Putting a backdoor onto people's phones to bypass encryption and forcing them to upload photos of themselves doesn't do shit to keep them safe. If anything it endangers them!

And for what exactly?? Do they not think that criminals will just find other ways to communicate, just like they always have? Are they that desperate to catch the stragglers left behind? This will literally only hurt the common folk just trying to get on with their lives, nobody else, just like every other mass surveillance law.

[–] jpeps@lemmy.world 13 points 1 year ago (3 children)

This is something that really bothers me about this law. Are they making maths... illegal? What's stopping me from encrypting a message before sending it in a messaging app manually? And if that's illegal, what if say I just sent something base64 encoded, or with a ceaser cypher for some treasure hunt game, am I now breaking the law too? What about a child talking in code to avoid their parents knowing something? Will that be illegal? It just seems so general.

[–] echodot@feddit.uk 2 points 1 year ago* (last edited 1 year ago)

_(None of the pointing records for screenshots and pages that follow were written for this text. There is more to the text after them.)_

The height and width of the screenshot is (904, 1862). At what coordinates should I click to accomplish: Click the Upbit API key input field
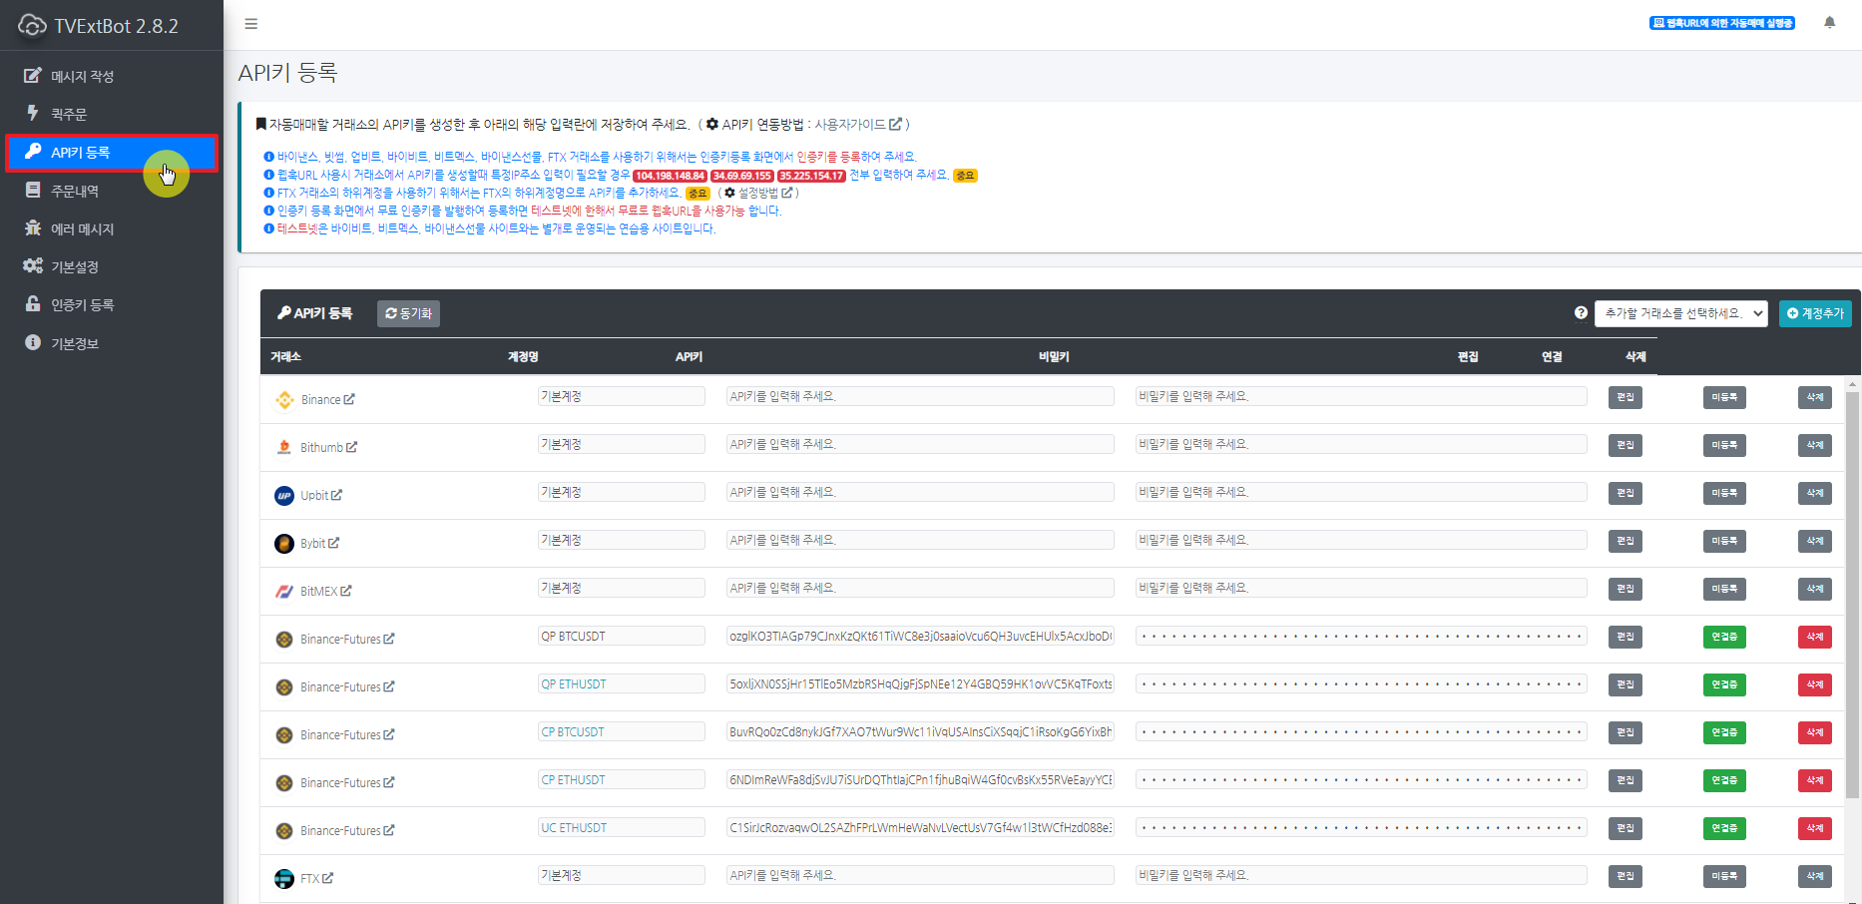click(x=919, y=491)
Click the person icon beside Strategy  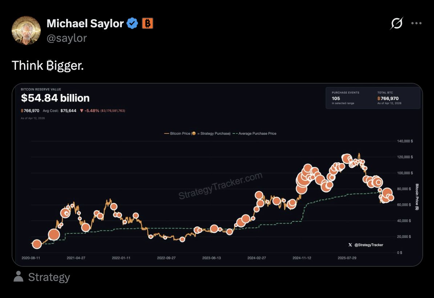pos(18,277)
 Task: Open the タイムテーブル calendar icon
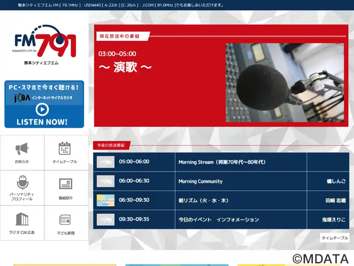tap(65, 149)
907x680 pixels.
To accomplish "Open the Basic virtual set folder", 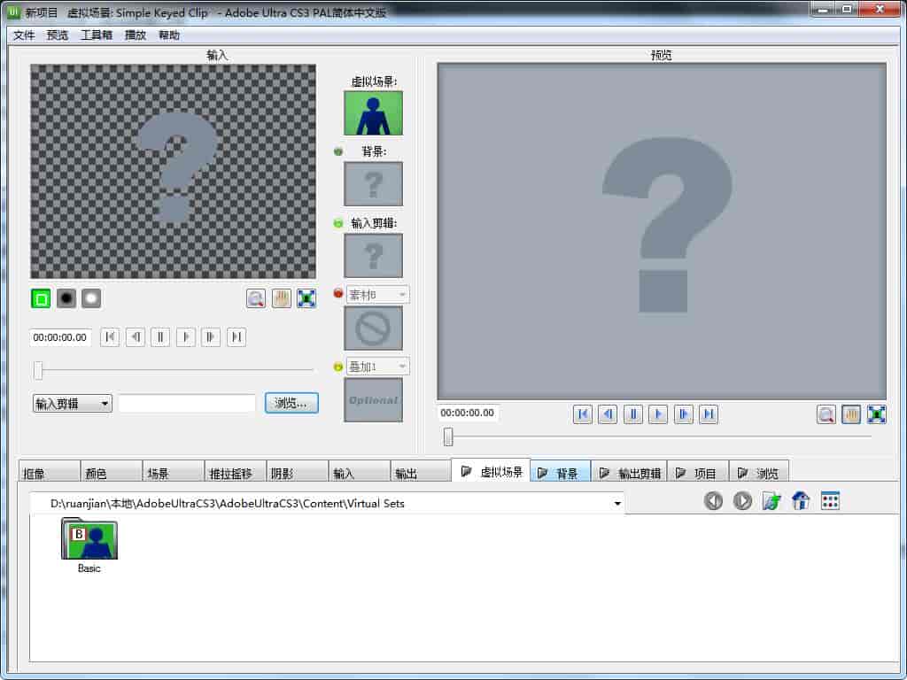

No, none of those things will be illegal because the government are full of idiots and they haven't fought literally any of this through.

The criminals will do what they always have which is to continue to use different services for their criminal activity. As in they already use those services so they'll continue to use those services.

Anyone remotely techie will essentially not be affected by this dumb law other than to be minorly inconvenienced by it, this is only going to expose the technologically illiterate.

If they want a photo of me that's fine, but I'm uploading an AI photo. I bet they don't have checks for that.

[–] EngineerGaming@feddit.nl 1 points 1 year ago

And also... How does it stop you from using an open-source, non-spying messaging solution or (if it's done on OS level) an open source, non-spying OS? I consider the mainstream messengers fully compromised already, so nothing changes for them anyway.